Man gets Rs.500,000 for courier firm’s negligence
January 22nd, 2012 - 8:27 pm ICT by IANS ( Leave a comment )New Delhi, Jan 22 (IANS) The National Consumer Disputes Redressal Commission (NCDRC) has granted Rs.500,000 compensation to a Kerala scientist who wanted to send his son’s body parts for research to a US-based expert but could not do so due to a courier company’s failure to keep its word.
Amicus Curiae (commission appointed lawyer) Santosh Paul told IANS that it was a unique case and he was happy that the consumer commission noted that the effort that sceintist Venkata Roa was trying to do was for the benefit of society.
The apex consumer panel set aside Kerala State Consumer Disputes Redressal Commission while granting relief to Rao.
Roa, who hails from Thiruvananthapuram, said in his complaint to the state consumer panel that his 17-year-old son, suffering from neurological disorder, died May 10, 2000. His son was under treatment of various medical institutions.
The medical problem of his son could not be diagnosed so Roa decided to donate his deceased son’s brain and lungs for carrying out a comprehensive research for the benefit of humanity.
Roa was directed by US-based researcher Bruce H. Cohen to send the body’s part of his son through the international courier Federal Express Corp (Fedex).
The appellant contacted Babu Jacob, executive sales, Bluedart Express of Federal Express call centre at Trivandrum for it.
Initially, Federal Express accepted the consignment, containing the body organs, but later refused to send it to the US saying that dispatch of human organs was in contravention of the Fedex policy.
After going through mental agony harassment, besides loss of the precious organs, Roa filed a complaint seeking compensation of Rs.9.75 lakh under different heads before the state commission, which dismissed it Aug 26, 2004.
Roa then moved to the national commission.
“Having regard to the mental state in which the complainant would have been at the relevant time just after the death of his son and the noble cause of research for the humanity at large, the episode must have been a life-time setback to the complainant,”said NCDRC presiding member Justice R.C. Jain, in an order delivered Jan 16.
Justice Jain added that no amount of money could compensate the complainant for the kind of loss and injury suffered by him and awarded him compensation of Rs.500,000.
________________________
_QUESTIONS TO ANSWER_
- 1) In the news report on the courier compensation case, on what date did the state commission dismiss the complaint?
- 2) Translate this sentence from the news report into French: "Justice Jain added that no amount of money could compensate the complainant for the kind of loss and injury suffered by him and awarded him compensation of Rs.500,000."
The stored records are not needed for anything here.

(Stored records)
________________________
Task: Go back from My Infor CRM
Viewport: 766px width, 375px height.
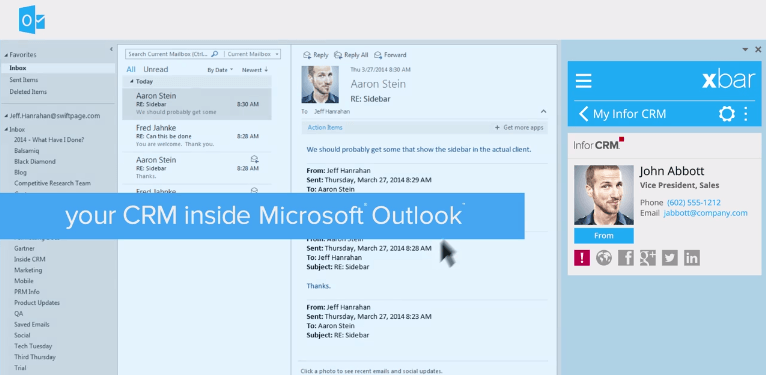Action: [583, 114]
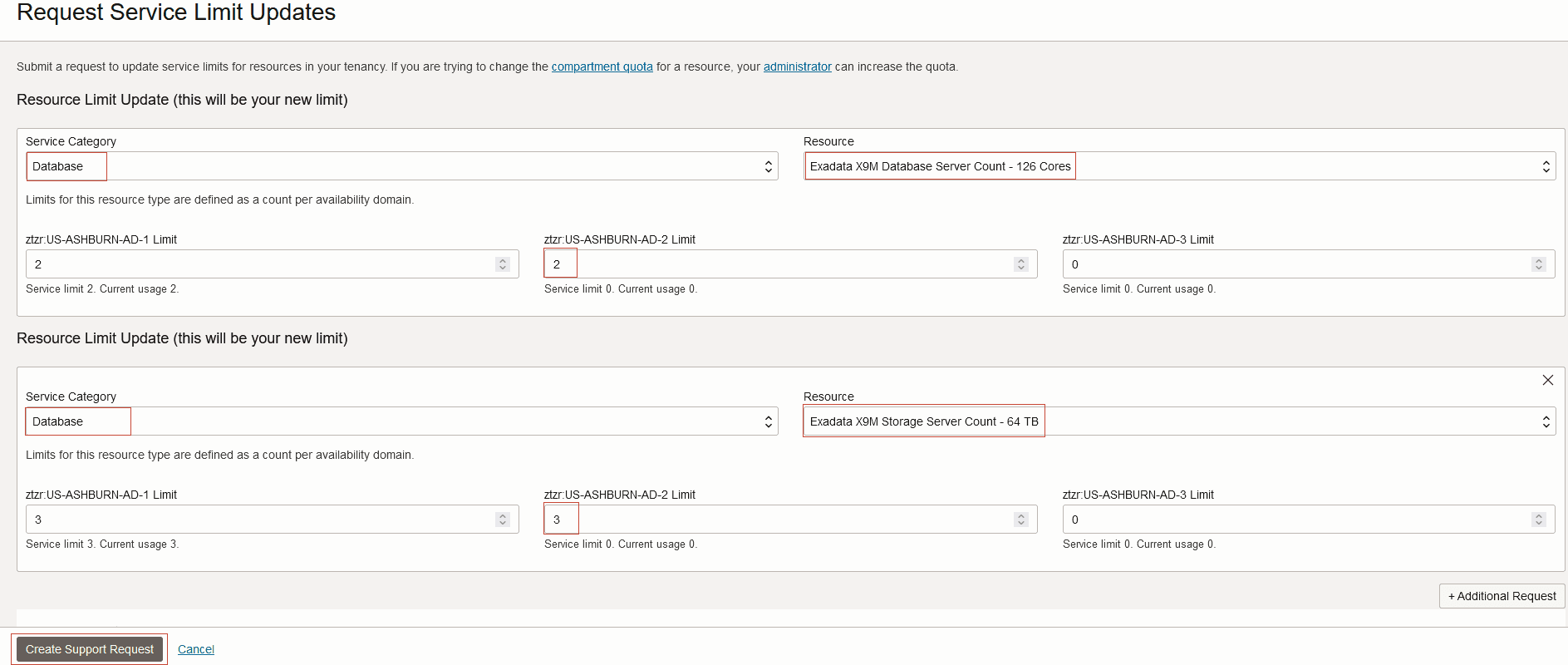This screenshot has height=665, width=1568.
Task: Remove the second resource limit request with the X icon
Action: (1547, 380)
________________________
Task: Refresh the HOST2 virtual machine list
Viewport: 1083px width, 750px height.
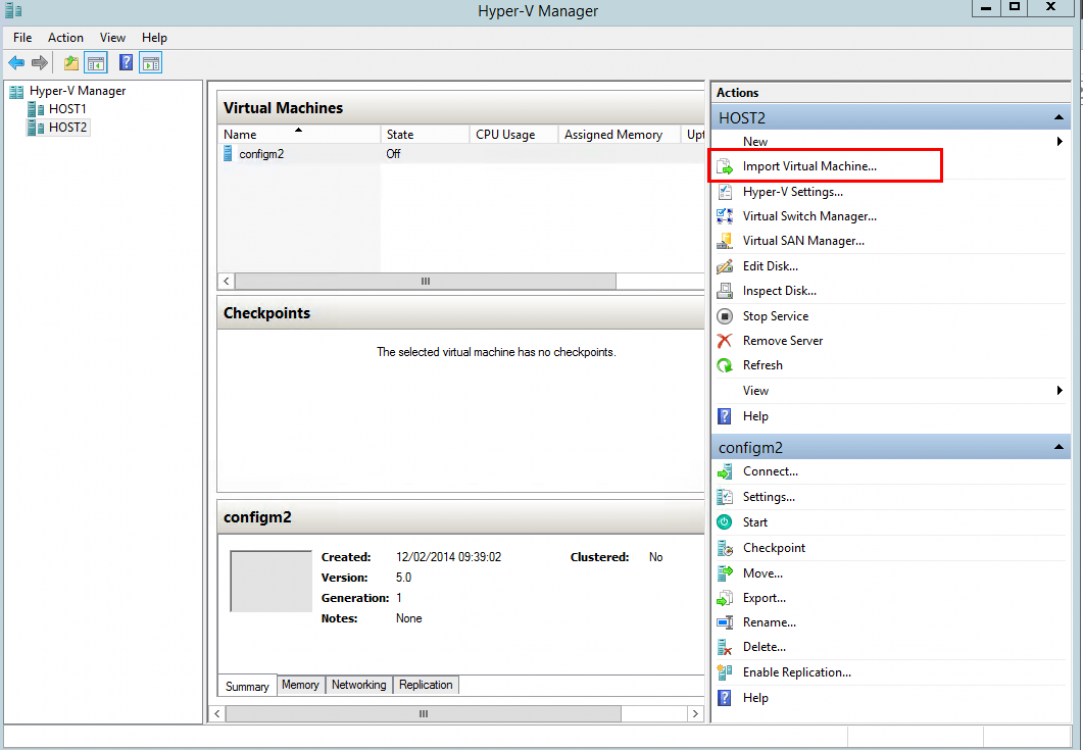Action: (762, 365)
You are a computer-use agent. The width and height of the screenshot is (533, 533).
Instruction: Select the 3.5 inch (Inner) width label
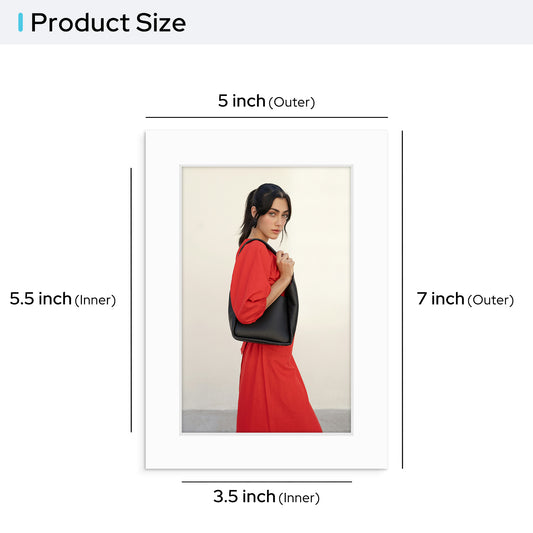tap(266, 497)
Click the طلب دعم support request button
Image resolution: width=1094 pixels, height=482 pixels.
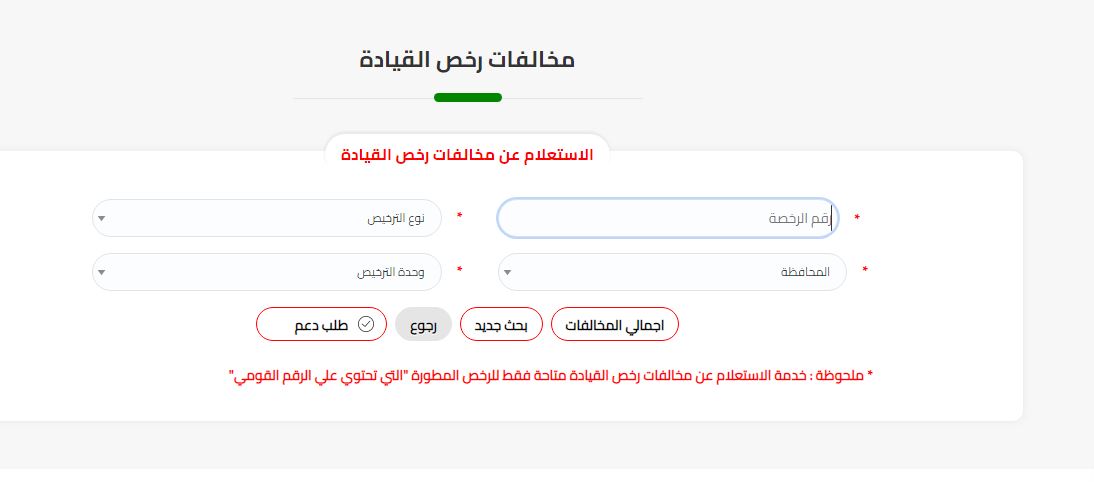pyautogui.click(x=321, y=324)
________________________
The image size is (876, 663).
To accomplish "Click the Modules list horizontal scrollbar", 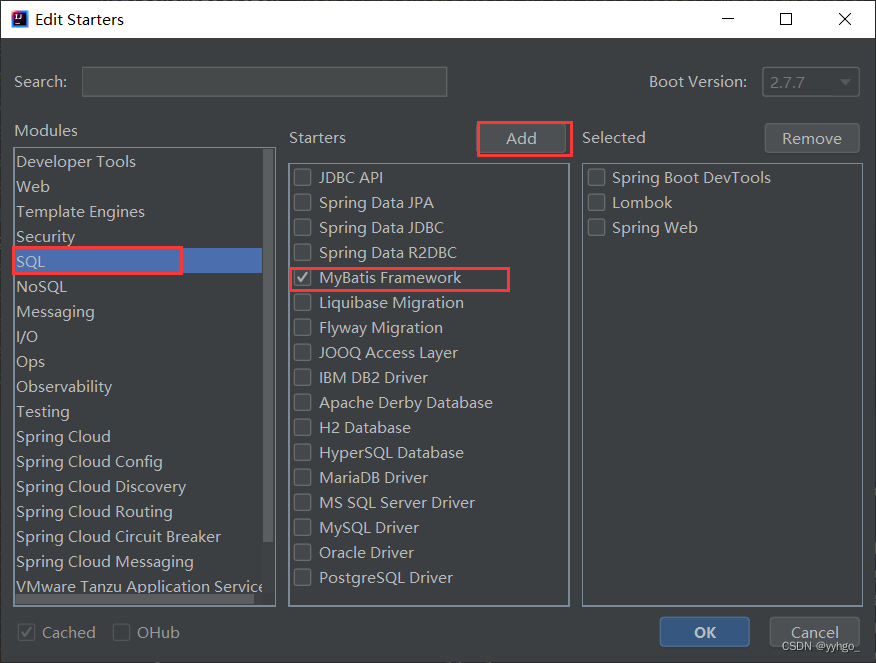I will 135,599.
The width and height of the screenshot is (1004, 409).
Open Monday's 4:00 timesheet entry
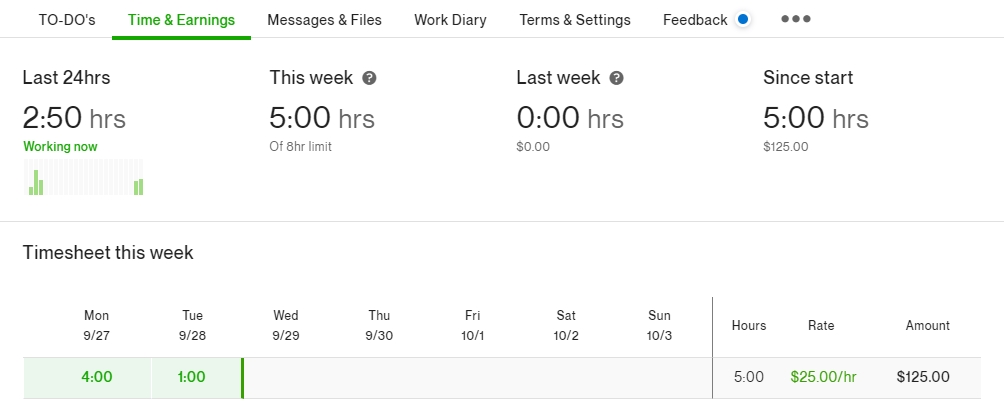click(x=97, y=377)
________________________
_SOLUTIONS TO THE TASKS_
- 1) Aug 26, 2004

- 2) Le juge Jain a ajouté qu'aucune somme d'argent ne pourrait indemniser le plaignant pour le type de perte et de préjudice qu'il avait subi, et lui a accordé une indemnisation de 500 000 roupies.